*** Opening Listed entries ***

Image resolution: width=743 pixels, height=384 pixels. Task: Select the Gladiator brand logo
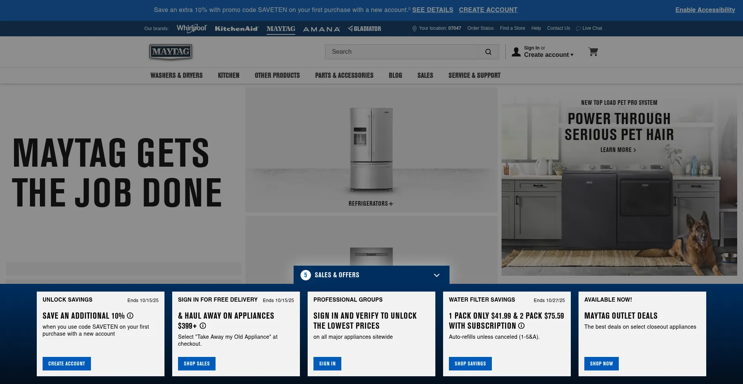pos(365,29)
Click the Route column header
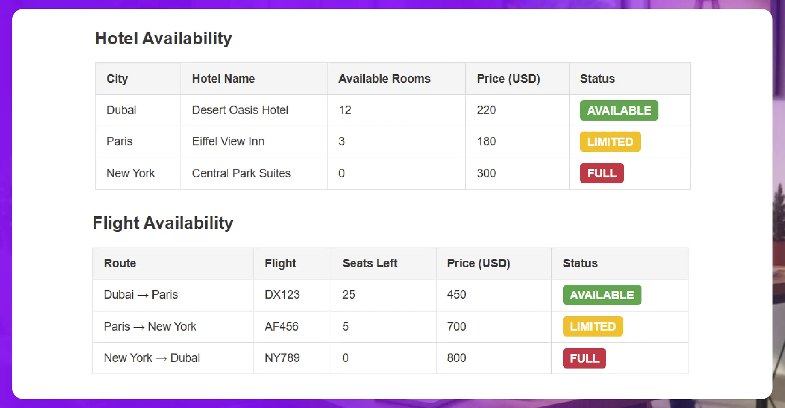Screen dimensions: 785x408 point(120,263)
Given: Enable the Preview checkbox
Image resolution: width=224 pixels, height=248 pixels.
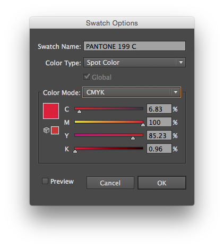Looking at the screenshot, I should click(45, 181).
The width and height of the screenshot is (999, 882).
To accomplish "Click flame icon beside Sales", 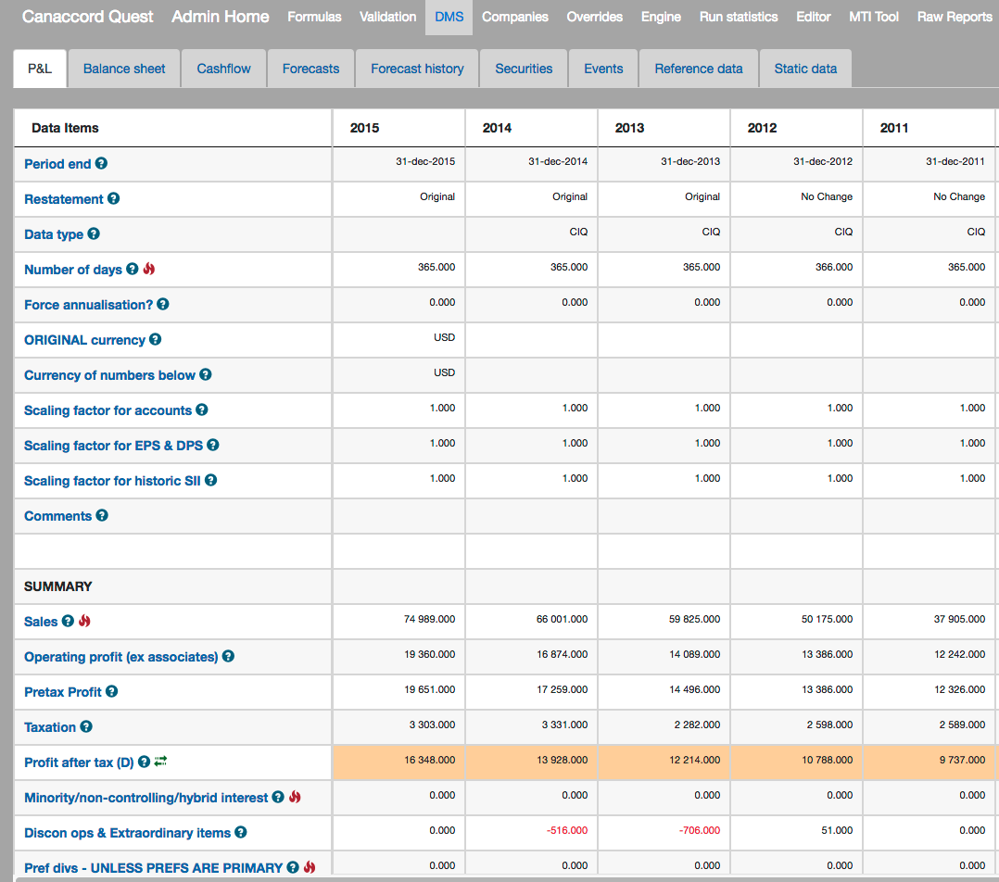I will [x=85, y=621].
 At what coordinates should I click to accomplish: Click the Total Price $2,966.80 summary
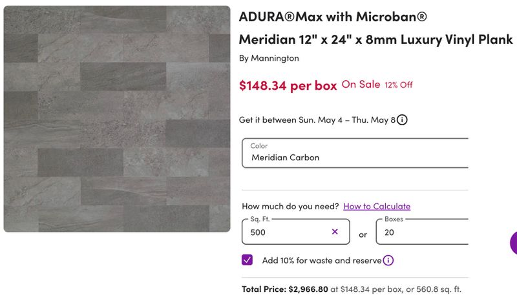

*** Closing Listed entries ***

## What you have to do
The lines from the top of the data above through the one holding "Given: Enable the Preview checkbox" are to be repeated exactly, and only those, with no pictures.

## Exercise solution
Image resolution: width=743 pixels, height=384 pixels. Task: Select the Gladiator brand logo
pos(365,29)
Click the Route column header
Screen dimensions: 785x408 point(120,263)
Given: Enable the Preview checkbox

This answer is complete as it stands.